JAFが行った車内温度を調べる実験では、自動車の塗装の色に関わらず窓を閉め切っている場合は20分程で40℃を超え、40分を過ぎる頃には50℃近くになることが分かりました。さらに窓を少し開けている場合やサンシェードをつけている場合でも、それほど大きな差はありません。
このことは、近年の熱中症に関わる事例とともに広く周知されつつあります。しかしそれでも、真夏に子どもが車内に置き去りになり、熱中症で死亡する事故がゼロにならないのはとても残念なことです。また同じように、犬も同じように車内で熱中症になる事例があります。
では、冬の場合はどうでしょうか。夏に比べると危険が少ないのではないかと思われがちですが、真冬の場合は外気が低いことから車内の温度も時間とともに低下していきます。
真冬の場合、外気温にもよりますが、エンジンを切って1時間もすると室温は10℃以上も下がってしまうそうです。雪山の場合は、3時間もすると室温も氷点下になってしまうようです。
冬に犬を車内に放置しても大丈夫?
気を付けている人が多い真夏をのぞき、その他の季節では、犬を車内で留守番させたまま買い物などをしている人を見かけます。クレートに入れて短時間であれば大きなトラブルにはならないかもしれませんが、できるなら愛犬を車内に置いたままで留守番させるのは避けたほうが良いでしょう。

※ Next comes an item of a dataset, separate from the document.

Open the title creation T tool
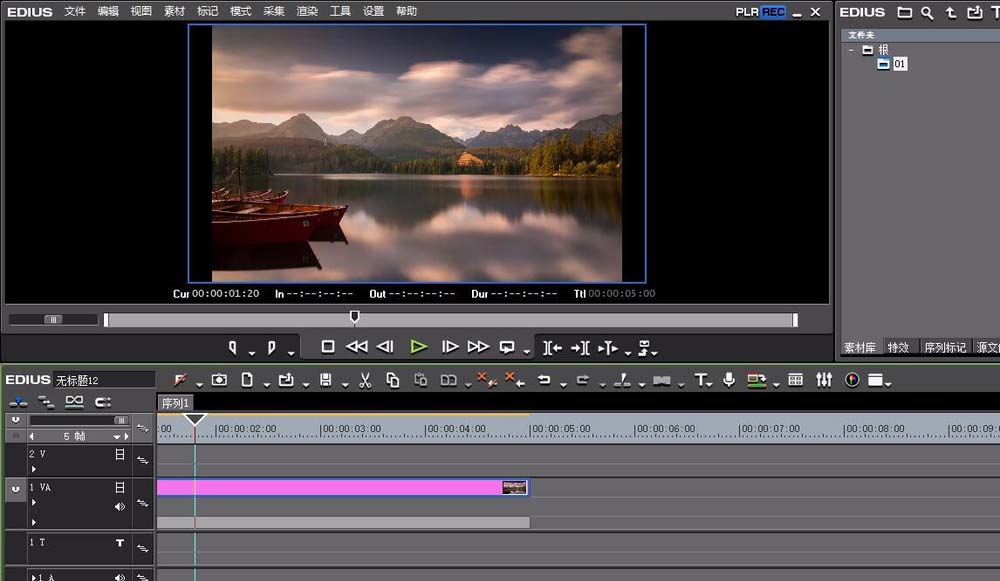This screenshot has width=1000, height=581. pyautogui.click(x=700, y=381)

ここでは、犬を車内で留守番させるデメリット、あるいはリスクを考えてみましょう。
事故の危険性
時折犬をクレートに入れず、車内の座席でフリーで留守番をさせている車を見かけます。これは大変危険です。
自由に動けてしまう犬は、飼い主さんに置いていかれて心細い思いをしながら、なんとか追いかけようと試みることがあります。座席を前後左右動き回ったり、運手席に移動してみたり、なにかのボタンを押してしまったりするかもしれません。
また身体が小さい犬の場合、自動車の座席の間に落ちたり足を引っかけたりして怪我をする可能性もあります。車内をフリーに動けるようにしたまま留守番をさせるのは絶対やめましょう。

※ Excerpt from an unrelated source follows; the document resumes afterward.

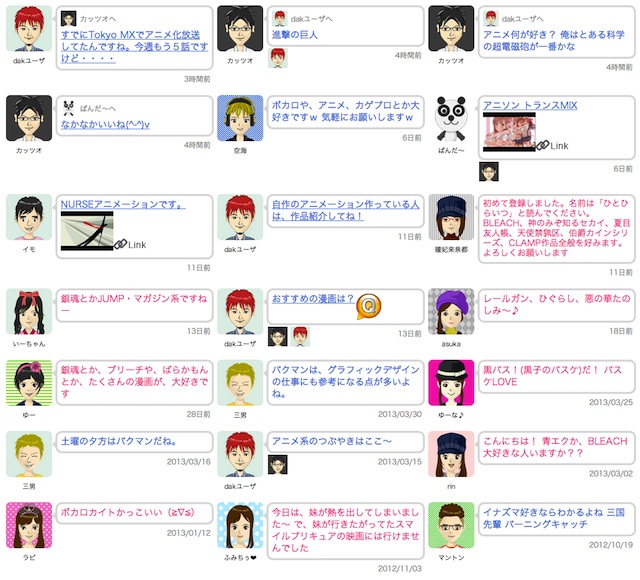The width and height of the screenshot is (640, 580).
Task: Click the 進撃の巨人 post link
Action: [x=295, y=35]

子どもを乗せるときにはチャイルドシートを使用するのと同様に、事故防止のためにも犬を車に乗せるときは適切なサイズのクレートを使用しましょう。
室温低下の危険性
前述の通り、真冬は外気温が低く、車内はエアコンをつけていても、エンジンを切ると一気に室温が下がります。エンジンを切って3時間もすれば外気温と変わらないほどです。
そのため、比較的寒さに弱い犬種などは冬の車内に置き去りにすることは、低体温症などのリスクが高まる行為と考えられるのです。
原産国が寒いところの犬や被毛が豊富な犬、衣類を着ている犬であれば多少は低くなった室温の影響を受けにくいかもしれません。しかし、長時間の留守番では身体をじっとさせていなければならず、犬にとって大きなストレスになりますし、年齢によっては寒さで抵抗力が低くなります。
10分程度のお留守番であれば可能ですが、1時間、2時間もかかるような留守番は犬の体温と体力の消費が激しいため、車内での留守番の時間が長くなるとあらかじめわかっている場合は自宅で待機させましょう。犬と外出の途中でどこかに寄る必要ができた場合は、できるだけ早く用事を済ませましょう。
最近は冬のキャンプなどが流行していますが、そのような環境に愛犬を連れていく際には、クレートの中にはしっかりと毛布や湯たんぽなどの防寒グッズを用意してあげたほうが良いでしょう。
まとめ
今回は、冬に車内に愛犬を置いたままにするリスクとその対策について解説しました。
夏同様に、冬に車内に愛犬を留守番させるリスクがもっと一般的に周知され、犬たちが事故や病気などの危険にさらされないようにできるとよいですね。
真冬に一緒にお出かけする際は、愛犬の防寒グッズもぬかりなくご用意ください。